-- Information --
--- START ---

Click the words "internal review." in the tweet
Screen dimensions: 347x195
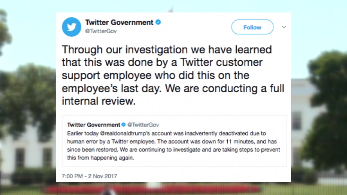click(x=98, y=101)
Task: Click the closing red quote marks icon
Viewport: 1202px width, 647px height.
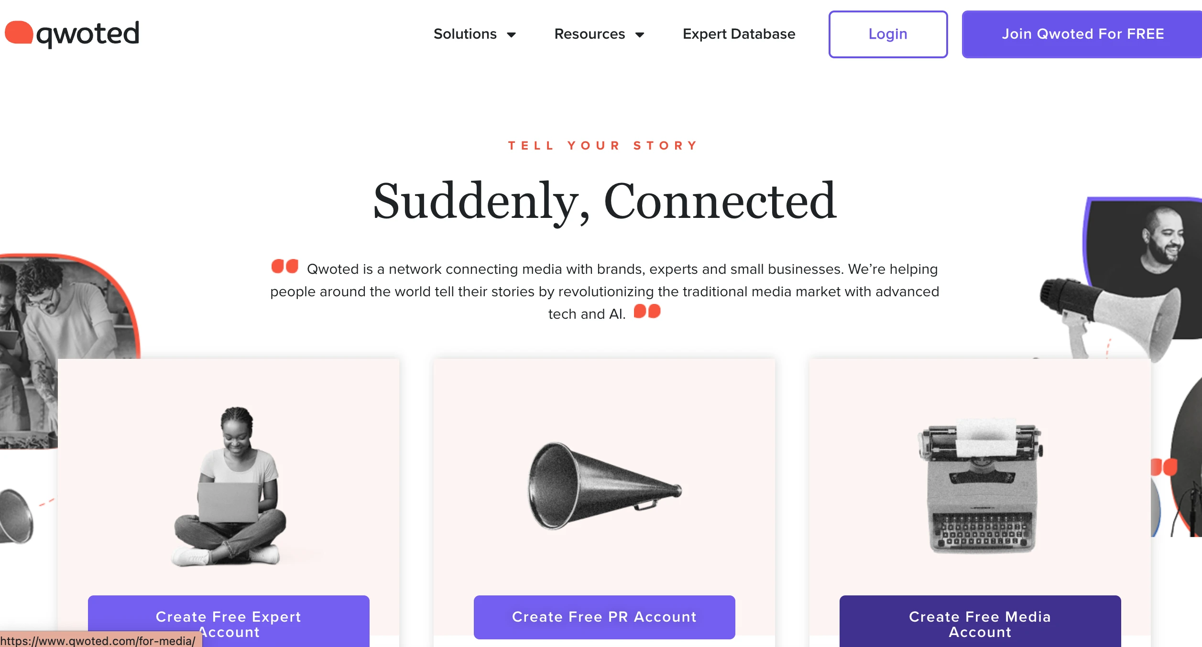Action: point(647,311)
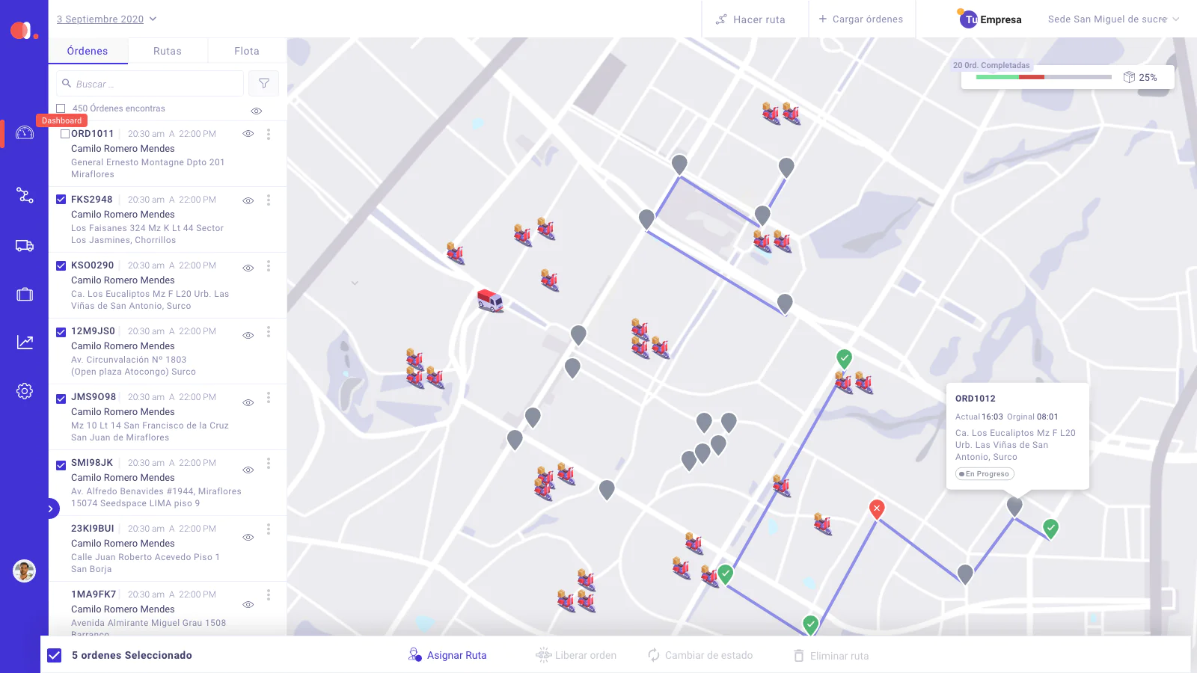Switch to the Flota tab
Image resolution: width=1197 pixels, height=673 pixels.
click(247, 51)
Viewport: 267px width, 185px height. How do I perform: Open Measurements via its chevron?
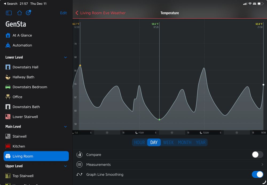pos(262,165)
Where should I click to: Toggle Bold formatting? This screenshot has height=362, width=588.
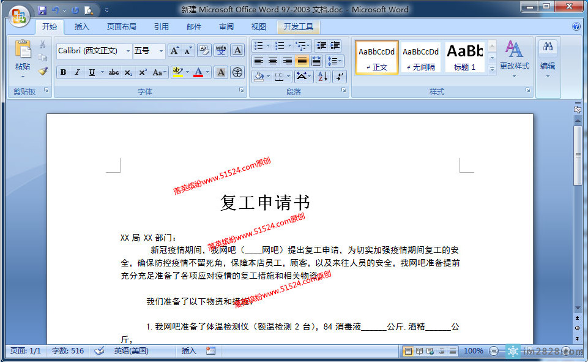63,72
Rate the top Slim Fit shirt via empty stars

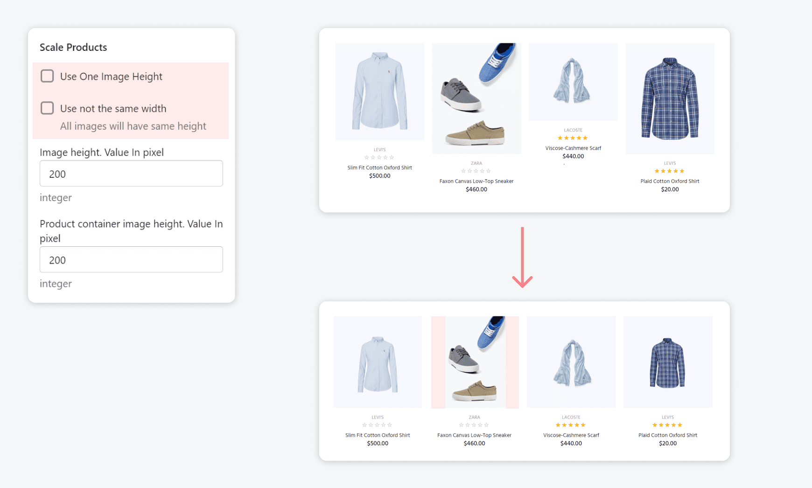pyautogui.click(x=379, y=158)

--- END ---
--- START ---

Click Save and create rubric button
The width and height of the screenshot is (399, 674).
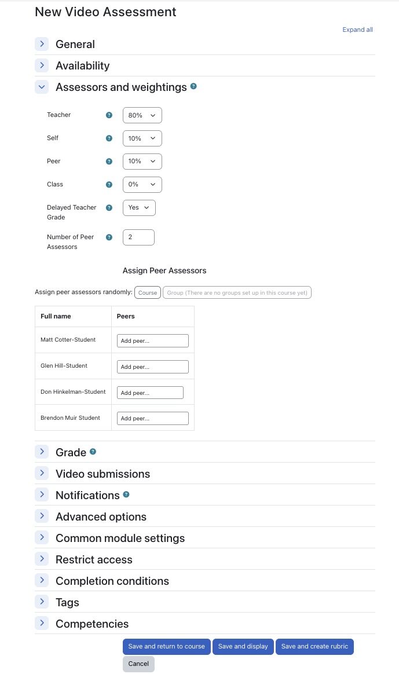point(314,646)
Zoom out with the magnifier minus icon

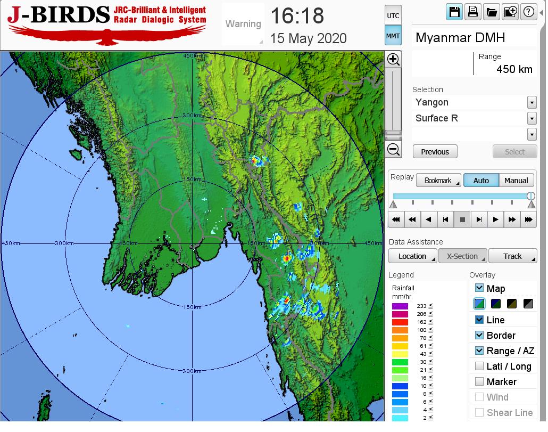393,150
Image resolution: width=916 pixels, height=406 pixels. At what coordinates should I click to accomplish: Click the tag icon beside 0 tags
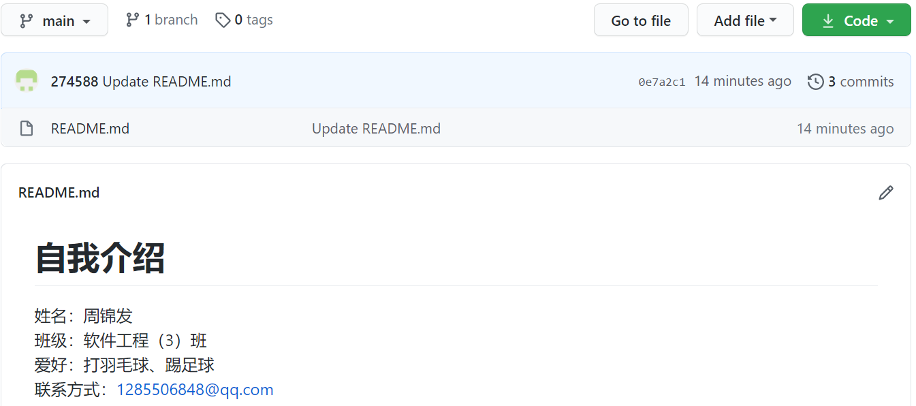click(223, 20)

--- END ---

Among the entries above, copy exactly the stretch from the line holding "Click the words" through the line holding "Task: Click the closing red quote marks icon", leaving out any pictures.

-- Solution --
Click the words "internal review." in the tweet
Screen dimensions: 347x195
click(x=98, y=101)
Task: Click the closing red quote marks icon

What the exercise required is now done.